Heart attack: British people’s hearts are SIX YEARS older than real age, study reveals


The findings from Nordic lifestyle brand OG Science + Wellbeing, using the NHS Heart Age Tool, showed 78 per cent of Brits have a heart that is older than them. On average, those tested found their hearts were six years older than their real age. Despite this, 90 per cent of Brits aren’t concerned about their heart health, according to the study. This is because those examined believe they lead a healthy lifestyle, exercise frequently and are a healthy weight, or because they have “never had any issues” with their hearts.

People in their 40s and 50s were found to be among the least heart-healthy in the study, with 86 per cent having a heart that is older than their years.

However, less than one in 10 in this age group say they are concerned about their heart health.

People in their 70s have an average heart age that is 83 per cent older than they really are, followed by those in their 60s with an average heart age that is 82 per cent older.

People in their 30s have an average heart age that is 70 per cent older, while those in their 20s have an average heart age that is 62 per cent older.

For those in their 20s, the average heart age is 31. But a quarter of those examined said they think they have a healthy heart, while the same number say they don’t think about heart health very often.

The NHS Heart Age Tool is designed to test for risk of heart attack  and stroke.

Following the revelation of the discrepancies between heart age and real age for the majority of people examined, experts from OG Science + Wellbeing are advising people to take a step towards improving their heart health by upping their omega-3 intake.

----

Actions to take:
- 1) Rewrite the paragraph of the heart age article that begins "The findings from Nordic lifestyle brand" as a short bulleted list of its main facts.
- 2) Write the next paragraph of the heart age article, following on from its final sentence.

(Collected data entries)
----

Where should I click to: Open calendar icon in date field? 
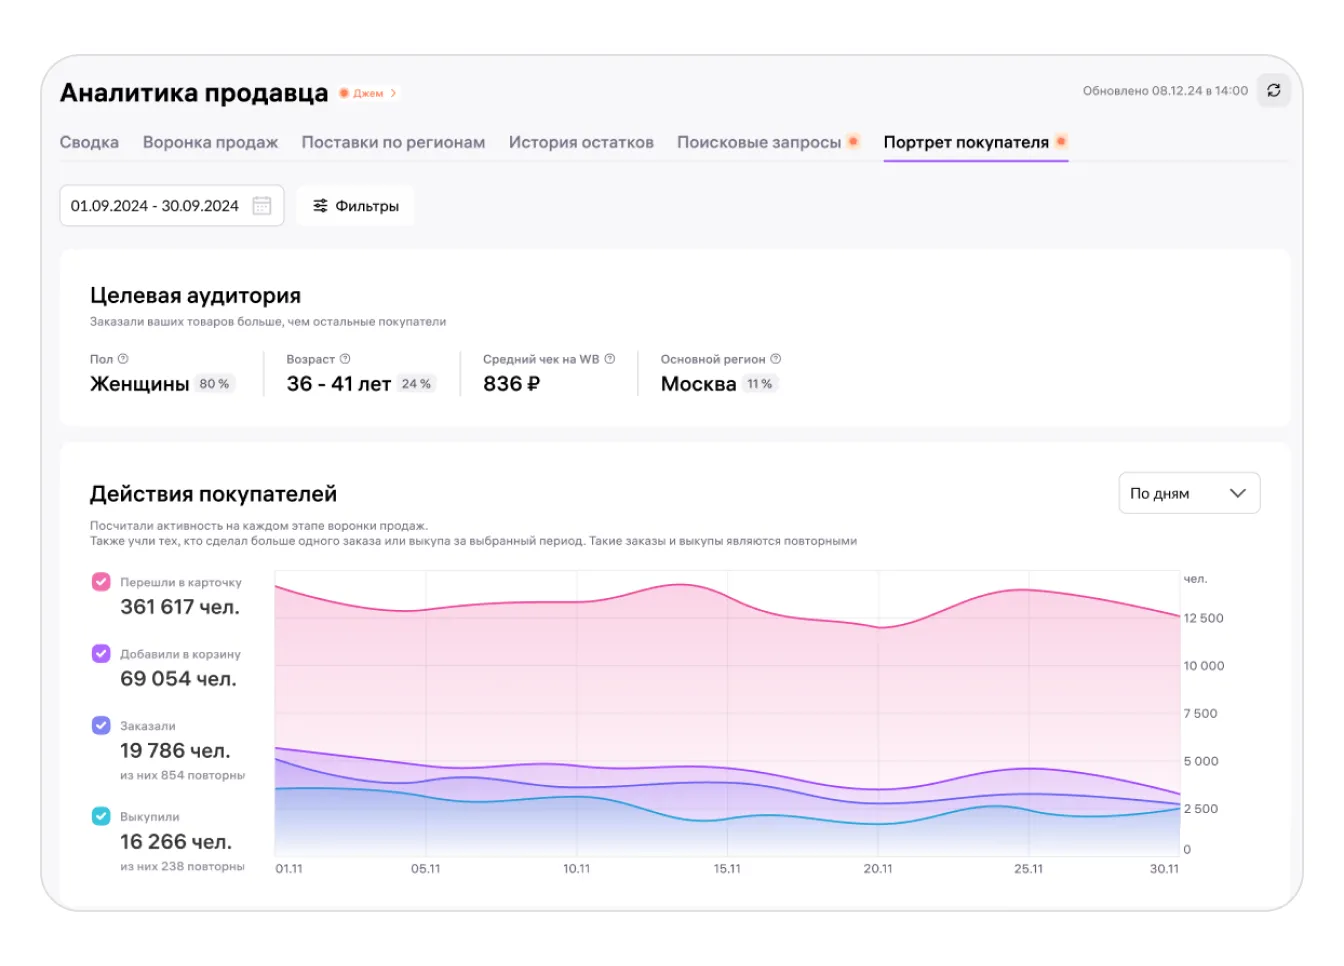coord(262,206)
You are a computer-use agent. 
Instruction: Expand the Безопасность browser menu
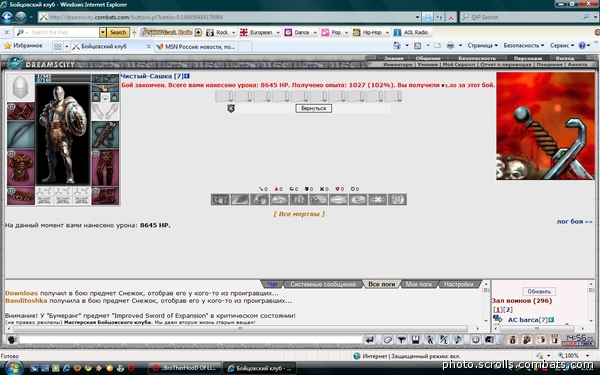click(523, 46)
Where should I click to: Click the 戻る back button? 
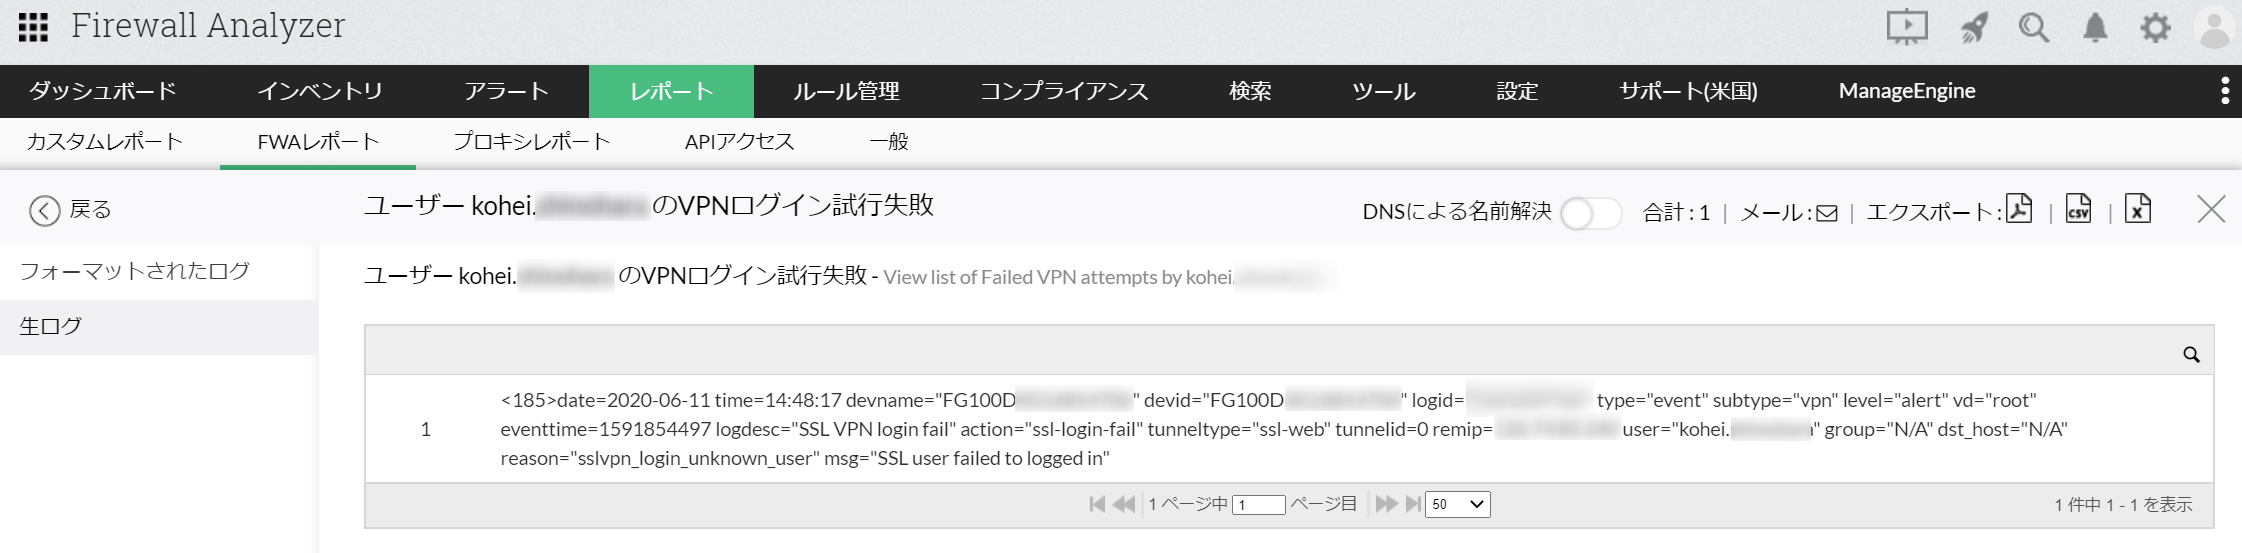tap(70, 210)
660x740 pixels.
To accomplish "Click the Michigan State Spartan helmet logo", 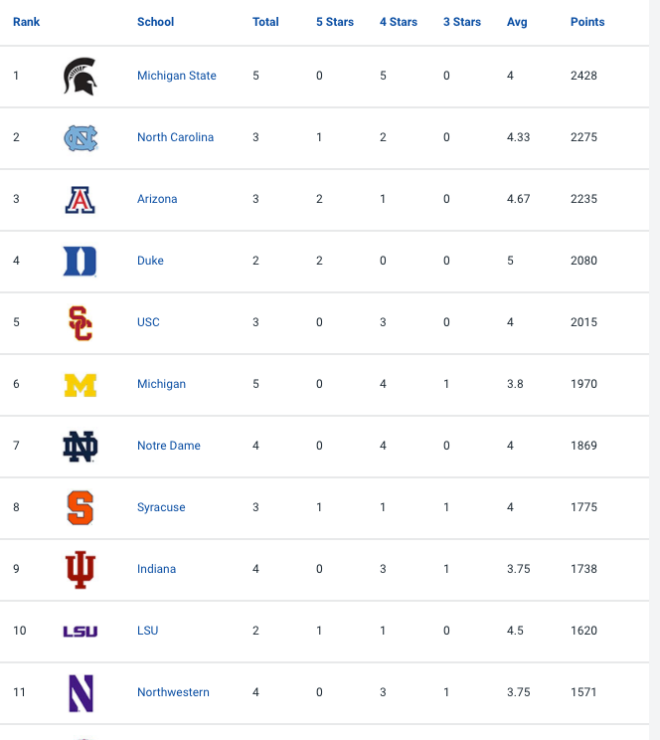I will coord(80,76).
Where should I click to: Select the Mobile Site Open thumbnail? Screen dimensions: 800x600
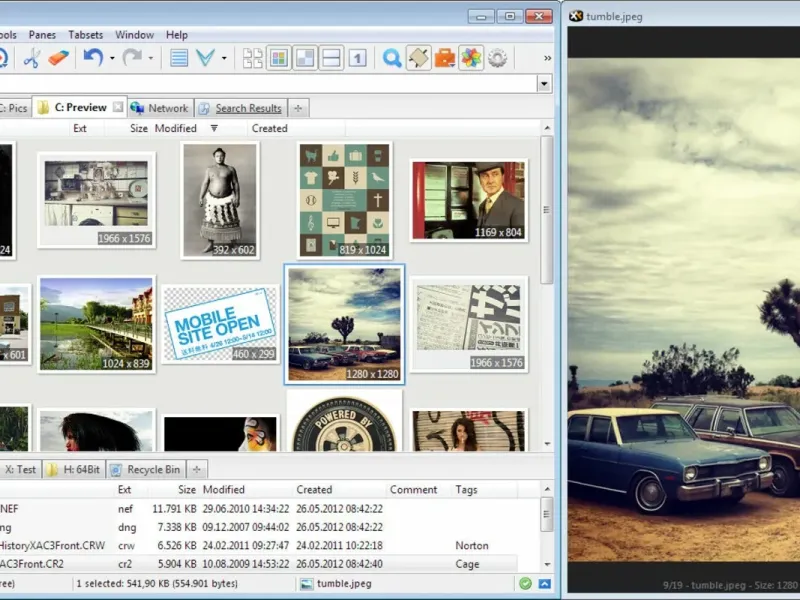[220, 324]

----

Outputs for the tasks:
- 1)
- Nordic lifestyle brand OG Science + Wellbeing ran the study using the NHS Heart Age Tool.
- 78 per cent of Brits have a heart older than their real age.
- On average, hearts were six years older than real age.
- 90 per cent of Brits aren't concerned about their heart health.
- They believe they lead a healthy lifestyle, exercise frequently and are a healthy weight, or say they have "never had any issues" with their hearts.

- 2)
Omega-3 fatty acids such as DHA and EPA are essential for healthy heart function, as well as DPA.

OG Science + Wellbeing researchers consider DPA to be the most important omega-3 in the prevention of coronary heart disease and reduction of atherosclerosis.

Atherosclerosis is the medical name for clogged arteries, which can be caused by having too much cholesterol in the blood.

This can lead to coronary heart disease, which is the leading cause of heart attacks.

“It can be alarming to find that your heart may not be as healthy as you thought,” said a spokesperson for OG Science + Wellbeing.

“But there are lots of easy steps you can take to reduce your risk of heart attack or stroke.

“Omega-3 fatty acids are essential in protecting our heart health – they can lower cholesterol levels and even protect from heart attack or stroke.

“You can get omega-3s from oily fish, but with many people not inclined to eat it the recommended once per week, I would advise trying a high quality omega-3 supplement.”

The study examined a sample of 2,000 people in November 2018 who were advised to take the NHS Heart Age Tool and record their results.